Reproduce every line of the material from its beginning through the line containing "coord(166,248)", inclusive, with the requests kept intact. Adjust each coordinate in the answers by adding -138 to it.
-- begin Data supplied --
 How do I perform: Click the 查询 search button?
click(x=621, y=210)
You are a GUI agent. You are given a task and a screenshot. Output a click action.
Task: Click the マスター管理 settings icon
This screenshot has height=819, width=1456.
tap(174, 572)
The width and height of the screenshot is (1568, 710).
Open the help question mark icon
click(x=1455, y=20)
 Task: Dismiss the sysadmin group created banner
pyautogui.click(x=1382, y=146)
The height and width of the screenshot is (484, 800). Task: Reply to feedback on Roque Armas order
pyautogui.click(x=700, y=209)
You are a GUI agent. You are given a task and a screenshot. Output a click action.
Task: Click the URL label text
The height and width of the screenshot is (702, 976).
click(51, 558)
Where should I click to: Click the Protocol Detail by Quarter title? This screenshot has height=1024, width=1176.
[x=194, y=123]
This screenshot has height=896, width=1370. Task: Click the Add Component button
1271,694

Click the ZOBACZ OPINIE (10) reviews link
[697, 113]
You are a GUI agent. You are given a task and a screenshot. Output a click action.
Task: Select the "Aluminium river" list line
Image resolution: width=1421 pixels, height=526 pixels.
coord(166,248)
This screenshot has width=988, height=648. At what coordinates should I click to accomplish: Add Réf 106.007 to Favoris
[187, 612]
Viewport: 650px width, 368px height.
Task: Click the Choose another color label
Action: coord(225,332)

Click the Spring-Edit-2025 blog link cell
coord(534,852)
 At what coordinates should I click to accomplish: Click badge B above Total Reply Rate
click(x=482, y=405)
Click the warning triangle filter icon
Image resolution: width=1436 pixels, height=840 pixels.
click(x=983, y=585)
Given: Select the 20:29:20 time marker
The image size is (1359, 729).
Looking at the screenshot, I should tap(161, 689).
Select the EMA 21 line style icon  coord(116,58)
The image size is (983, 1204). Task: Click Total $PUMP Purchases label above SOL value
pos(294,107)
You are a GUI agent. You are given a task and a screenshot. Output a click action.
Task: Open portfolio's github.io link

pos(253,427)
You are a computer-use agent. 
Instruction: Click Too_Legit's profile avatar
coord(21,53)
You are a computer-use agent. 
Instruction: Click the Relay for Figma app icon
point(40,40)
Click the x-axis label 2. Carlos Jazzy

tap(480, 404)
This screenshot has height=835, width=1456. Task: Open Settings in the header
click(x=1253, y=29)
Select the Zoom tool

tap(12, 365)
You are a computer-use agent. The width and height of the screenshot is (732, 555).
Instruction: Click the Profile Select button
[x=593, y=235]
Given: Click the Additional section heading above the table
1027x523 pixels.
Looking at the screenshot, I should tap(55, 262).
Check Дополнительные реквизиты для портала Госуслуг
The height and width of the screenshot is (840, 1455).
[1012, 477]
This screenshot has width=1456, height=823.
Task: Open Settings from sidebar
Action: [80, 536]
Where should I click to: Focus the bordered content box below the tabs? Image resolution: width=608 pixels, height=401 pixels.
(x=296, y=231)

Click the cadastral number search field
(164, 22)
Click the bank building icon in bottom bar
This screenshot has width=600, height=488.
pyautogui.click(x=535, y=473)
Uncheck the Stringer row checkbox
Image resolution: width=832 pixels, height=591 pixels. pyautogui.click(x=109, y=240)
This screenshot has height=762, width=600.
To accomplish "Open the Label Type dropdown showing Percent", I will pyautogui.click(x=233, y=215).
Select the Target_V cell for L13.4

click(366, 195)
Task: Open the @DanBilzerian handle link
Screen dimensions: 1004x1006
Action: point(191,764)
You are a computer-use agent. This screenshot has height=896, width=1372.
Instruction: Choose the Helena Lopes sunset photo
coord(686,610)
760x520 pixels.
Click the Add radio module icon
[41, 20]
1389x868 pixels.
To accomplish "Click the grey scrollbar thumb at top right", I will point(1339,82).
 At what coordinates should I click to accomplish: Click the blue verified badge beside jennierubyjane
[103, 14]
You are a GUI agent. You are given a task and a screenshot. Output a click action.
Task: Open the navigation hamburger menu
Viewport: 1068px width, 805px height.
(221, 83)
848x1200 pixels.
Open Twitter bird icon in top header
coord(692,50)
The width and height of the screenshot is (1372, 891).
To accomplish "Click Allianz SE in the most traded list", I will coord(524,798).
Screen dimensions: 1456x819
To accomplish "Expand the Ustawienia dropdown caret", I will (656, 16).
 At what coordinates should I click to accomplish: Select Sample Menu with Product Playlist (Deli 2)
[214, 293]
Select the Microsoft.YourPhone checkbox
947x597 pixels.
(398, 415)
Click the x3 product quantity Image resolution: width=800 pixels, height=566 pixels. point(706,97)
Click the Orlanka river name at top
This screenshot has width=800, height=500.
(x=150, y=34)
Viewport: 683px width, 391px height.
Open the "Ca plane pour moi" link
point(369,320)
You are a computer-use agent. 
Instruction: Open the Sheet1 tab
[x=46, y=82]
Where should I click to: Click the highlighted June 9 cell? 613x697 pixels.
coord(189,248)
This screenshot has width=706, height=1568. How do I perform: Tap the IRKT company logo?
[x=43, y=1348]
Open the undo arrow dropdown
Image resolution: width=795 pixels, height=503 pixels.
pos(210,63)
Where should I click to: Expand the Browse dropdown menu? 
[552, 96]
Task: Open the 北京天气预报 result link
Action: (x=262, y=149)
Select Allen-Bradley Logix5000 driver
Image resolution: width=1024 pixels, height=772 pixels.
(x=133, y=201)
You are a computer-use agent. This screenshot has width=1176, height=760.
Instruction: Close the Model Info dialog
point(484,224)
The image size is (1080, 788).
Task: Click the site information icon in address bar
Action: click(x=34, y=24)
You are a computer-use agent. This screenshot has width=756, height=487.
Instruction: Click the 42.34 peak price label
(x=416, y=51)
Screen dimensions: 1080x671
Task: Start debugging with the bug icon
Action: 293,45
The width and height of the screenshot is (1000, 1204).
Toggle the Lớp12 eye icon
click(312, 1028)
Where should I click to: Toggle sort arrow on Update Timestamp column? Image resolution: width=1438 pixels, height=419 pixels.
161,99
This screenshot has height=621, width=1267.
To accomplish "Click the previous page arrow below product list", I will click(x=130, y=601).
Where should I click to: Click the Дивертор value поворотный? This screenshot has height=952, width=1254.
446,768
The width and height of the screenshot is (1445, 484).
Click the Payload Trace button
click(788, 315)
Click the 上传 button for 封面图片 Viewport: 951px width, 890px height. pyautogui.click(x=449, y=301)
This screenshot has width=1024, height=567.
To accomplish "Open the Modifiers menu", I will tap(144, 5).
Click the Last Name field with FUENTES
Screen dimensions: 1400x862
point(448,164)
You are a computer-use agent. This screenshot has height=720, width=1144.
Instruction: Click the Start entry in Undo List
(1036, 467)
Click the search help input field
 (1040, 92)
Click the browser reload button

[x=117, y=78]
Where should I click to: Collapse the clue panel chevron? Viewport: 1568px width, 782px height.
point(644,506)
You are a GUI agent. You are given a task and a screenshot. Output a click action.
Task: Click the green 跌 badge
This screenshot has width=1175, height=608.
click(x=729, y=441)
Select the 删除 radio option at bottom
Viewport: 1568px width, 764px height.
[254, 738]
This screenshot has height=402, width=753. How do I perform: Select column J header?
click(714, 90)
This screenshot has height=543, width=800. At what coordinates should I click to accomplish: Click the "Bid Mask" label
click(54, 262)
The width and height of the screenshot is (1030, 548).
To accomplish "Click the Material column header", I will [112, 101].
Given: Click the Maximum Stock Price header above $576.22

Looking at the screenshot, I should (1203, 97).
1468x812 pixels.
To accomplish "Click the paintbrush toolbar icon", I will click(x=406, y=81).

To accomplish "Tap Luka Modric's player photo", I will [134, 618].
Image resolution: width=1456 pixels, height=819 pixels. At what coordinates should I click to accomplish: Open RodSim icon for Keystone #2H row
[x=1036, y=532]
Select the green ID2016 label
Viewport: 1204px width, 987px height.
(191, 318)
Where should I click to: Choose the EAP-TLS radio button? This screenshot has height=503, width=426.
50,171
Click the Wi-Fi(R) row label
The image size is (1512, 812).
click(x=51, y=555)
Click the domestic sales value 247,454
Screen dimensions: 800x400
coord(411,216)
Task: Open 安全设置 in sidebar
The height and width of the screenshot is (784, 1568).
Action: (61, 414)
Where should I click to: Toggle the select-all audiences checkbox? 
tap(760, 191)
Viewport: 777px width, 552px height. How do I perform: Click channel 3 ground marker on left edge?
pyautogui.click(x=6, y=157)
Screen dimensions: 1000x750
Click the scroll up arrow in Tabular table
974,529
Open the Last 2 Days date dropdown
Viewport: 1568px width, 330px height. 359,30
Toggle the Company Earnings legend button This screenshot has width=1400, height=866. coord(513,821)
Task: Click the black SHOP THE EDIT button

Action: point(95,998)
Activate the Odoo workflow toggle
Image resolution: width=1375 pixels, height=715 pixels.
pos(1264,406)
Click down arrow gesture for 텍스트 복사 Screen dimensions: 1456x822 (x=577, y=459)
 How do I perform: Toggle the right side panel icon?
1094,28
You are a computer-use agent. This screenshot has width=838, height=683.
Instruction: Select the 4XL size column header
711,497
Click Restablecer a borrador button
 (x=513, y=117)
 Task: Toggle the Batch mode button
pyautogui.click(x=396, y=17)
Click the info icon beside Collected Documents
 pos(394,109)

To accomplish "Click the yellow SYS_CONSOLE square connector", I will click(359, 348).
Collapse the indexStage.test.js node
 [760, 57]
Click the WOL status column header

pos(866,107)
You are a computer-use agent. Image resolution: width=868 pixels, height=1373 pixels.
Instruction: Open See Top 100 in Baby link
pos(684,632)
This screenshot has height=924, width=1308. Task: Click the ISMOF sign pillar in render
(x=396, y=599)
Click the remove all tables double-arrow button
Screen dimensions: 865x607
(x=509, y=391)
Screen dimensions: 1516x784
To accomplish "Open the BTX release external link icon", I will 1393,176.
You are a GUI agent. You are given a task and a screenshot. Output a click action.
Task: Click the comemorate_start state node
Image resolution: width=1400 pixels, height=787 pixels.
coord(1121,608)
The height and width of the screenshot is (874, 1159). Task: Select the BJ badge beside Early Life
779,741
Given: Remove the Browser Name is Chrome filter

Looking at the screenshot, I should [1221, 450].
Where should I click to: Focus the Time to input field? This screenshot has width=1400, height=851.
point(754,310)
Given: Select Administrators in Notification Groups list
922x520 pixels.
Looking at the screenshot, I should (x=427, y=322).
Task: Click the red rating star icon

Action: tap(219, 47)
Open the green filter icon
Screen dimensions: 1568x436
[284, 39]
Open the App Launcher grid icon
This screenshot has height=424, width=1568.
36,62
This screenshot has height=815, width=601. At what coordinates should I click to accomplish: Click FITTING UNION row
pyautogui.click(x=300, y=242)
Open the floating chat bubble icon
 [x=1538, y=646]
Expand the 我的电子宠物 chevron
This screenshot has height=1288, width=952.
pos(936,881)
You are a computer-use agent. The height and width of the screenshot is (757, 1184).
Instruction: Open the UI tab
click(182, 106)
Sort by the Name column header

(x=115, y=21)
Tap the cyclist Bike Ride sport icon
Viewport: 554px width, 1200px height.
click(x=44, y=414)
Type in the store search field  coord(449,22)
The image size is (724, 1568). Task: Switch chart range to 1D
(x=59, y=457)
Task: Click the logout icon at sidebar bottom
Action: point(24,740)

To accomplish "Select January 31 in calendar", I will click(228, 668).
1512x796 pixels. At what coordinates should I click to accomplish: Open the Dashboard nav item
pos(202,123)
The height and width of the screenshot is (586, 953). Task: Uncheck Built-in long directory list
-- end Data supplied --
Exercise output
 How do I perform: Click the 查询 search button?
click(x=483, y=72)
You are a GUI agent. You are given a task and a screenshot. Output a click action.
Task: Click the マスター管理 settings icon
This screenshot has height=819, width=1456.
tap(36, 434)
The width and height of the screenshot is (1568, 710).
Open the help question mark icon
click(x=1317, y=-118)
 Task: Dismiss the sysadmin group created banner
pyautogui.click(x=1244, y=8)
The height and width of the screenshot is (484, 800). Task: Reply to feedback on Roque Armas order
pyautogui.click(x=562, y=71)
You are a GUI agent. You are given a task and a screenshot. Output a click action.
Task: Click the URL label text
The height and width of the screenshot is (702, 976).
click(-87, 420)
Where should I click to: Click the Protocol Detail by Quarter title? This screenshot has height=1024, width=1176.
[x=56, y=-15]
This screenshot has height=896, width=1370. Task: Click the Add Component button
1133,556

Click the ZOBACZ OPINIE (10) reviews link
[559, -25]
You are a GUI agent. You are given a task and a screenshot. Output a click action.
Task: Select the "Aluminium river" list line
Image resolution: width=1421 pixels, height=526 pixels.
coord(28,110)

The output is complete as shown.